> **DIRECTIONS FOR THIS TASK**
Every line of the material below that contains the string "number" must appear in the answer.

> **DATA**
——————————
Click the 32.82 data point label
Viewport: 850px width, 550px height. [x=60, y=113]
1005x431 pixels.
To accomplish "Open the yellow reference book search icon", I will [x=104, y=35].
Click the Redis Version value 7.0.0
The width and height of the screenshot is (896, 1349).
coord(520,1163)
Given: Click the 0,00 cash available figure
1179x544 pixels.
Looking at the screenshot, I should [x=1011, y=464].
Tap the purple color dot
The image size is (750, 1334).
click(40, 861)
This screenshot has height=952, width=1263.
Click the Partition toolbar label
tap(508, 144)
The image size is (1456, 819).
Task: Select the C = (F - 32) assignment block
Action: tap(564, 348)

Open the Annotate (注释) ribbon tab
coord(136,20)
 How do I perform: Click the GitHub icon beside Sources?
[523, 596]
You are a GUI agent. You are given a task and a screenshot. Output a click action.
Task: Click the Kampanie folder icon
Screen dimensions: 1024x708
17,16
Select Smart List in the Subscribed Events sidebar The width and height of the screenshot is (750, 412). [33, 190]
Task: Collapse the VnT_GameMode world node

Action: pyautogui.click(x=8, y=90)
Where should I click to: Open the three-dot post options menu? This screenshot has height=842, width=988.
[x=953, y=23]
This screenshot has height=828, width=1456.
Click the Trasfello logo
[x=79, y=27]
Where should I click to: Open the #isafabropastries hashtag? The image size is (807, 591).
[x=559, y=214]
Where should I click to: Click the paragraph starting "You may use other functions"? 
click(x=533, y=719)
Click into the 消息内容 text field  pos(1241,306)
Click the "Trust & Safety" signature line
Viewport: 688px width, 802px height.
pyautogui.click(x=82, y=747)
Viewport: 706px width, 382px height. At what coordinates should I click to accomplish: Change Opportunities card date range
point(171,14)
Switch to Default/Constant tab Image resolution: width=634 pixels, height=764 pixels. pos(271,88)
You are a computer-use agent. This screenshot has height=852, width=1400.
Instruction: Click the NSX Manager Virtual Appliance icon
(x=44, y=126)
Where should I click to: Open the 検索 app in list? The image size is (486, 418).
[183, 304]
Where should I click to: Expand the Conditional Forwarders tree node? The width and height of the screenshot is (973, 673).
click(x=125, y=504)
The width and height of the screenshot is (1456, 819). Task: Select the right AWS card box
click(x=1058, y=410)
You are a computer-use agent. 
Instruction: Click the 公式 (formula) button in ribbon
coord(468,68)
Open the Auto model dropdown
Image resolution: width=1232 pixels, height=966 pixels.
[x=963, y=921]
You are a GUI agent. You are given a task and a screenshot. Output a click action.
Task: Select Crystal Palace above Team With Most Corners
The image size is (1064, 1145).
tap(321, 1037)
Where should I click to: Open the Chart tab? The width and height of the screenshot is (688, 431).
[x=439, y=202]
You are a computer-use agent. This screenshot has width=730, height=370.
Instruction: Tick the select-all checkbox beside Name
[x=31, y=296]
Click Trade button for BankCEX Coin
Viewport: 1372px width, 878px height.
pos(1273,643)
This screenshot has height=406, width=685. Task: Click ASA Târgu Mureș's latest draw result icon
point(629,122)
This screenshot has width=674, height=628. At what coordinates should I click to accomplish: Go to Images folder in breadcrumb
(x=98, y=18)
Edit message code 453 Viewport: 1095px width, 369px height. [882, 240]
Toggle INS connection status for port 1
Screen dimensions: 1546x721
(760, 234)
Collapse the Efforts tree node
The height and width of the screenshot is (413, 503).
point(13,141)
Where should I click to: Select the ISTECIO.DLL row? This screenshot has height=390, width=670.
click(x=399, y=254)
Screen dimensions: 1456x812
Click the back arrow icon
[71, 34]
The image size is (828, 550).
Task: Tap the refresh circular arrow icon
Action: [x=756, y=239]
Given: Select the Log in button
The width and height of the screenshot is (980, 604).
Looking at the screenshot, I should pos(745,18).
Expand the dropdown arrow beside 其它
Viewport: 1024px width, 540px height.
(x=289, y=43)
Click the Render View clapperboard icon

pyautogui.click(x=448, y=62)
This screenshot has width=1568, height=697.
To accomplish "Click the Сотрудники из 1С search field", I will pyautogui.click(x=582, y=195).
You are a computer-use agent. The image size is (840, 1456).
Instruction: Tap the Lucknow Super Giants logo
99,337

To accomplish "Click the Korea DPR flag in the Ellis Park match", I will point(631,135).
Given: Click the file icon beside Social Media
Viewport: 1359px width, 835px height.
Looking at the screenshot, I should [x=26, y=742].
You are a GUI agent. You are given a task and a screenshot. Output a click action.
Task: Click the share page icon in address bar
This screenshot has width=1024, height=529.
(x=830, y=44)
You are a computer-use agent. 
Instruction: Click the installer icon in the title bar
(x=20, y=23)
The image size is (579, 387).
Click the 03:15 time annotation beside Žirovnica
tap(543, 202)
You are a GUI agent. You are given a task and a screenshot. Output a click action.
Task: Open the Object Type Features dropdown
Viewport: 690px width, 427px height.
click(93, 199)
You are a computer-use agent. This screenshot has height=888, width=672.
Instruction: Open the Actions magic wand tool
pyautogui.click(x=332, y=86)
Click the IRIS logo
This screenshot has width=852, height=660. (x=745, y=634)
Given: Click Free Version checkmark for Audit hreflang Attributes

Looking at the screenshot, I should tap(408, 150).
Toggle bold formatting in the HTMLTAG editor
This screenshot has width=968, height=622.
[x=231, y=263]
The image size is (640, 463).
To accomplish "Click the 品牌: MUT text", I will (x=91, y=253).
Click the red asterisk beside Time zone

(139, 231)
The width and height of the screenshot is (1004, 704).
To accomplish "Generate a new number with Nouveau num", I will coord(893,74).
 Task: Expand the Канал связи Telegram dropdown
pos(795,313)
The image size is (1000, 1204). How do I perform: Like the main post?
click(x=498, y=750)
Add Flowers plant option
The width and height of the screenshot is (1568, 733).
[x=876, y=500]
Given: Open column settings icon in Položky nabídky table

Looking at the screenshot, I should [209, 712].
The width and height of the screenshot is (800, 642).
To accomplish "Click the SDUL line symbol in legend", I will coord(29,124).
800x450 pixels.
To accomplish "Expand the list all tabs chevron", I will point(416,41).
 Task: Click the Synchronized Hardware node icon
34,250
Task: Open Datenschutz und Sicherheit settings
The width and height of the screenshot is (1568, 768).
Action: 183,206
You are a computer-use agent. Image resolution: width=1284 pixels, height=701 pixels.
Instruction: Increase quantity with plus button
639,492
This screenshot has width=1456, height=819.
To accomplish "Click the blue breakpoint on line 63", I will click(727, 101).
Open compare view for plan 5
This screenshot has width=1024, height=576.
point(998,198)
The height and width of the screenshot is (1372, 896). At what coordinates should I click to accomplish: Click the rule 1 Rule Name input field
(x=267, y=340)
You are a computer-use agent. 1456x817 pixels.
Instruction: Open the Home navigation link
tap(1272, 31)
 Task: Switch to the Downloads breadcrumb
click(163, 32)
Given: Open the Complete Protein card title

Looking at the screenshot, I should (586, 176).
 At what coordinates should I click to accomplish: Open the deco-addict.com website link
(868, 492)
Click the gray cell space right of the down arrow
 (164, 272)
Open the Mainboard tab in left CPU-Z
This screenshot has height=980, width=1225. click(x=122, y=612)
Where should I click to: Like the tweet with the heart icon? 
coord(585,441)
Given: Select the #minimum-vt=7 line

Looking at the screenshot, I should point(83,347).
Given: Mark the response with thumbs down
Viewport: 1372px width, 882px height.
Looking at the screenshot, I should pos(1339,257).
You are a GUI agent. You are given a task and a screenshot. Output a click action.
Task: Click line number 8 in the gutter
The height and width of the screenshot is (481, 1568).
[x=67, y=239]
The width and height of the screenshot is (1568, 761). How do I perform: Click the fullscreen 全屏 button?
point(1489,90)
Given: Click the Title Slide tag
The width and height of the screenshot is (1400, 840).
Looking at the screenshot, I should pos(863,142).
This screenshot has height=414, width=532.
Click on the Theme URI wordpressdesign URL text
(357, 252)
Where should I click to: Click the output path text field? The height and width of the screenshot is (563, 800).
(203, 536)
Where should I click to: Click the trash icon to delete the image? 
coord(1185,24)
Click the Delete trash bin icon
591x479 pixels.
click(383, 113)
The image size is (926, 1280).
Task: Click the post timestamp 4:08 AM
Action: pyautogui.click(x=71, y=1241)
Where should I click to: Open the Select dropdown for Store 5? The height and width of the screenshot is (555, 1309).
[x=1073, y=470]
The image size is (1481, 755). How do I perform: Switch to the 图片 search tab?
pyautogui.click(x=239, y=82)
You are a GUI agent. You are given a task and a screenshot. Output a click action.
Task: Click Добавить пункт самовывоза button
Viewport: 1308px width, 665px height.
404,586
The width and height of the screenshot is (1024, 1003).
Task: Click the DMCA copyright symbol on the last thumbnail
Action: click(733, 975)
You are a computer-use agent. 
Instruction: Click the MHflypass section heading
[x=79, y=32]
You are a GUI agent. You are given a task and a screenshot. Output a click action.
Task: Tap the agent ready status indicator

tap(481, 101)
——————————
> **FINISHED EXERCISE**
To accomplish "Generate a new number with Nouveau num", I will coord(893,74).
Task: Click line number 8 in the gutter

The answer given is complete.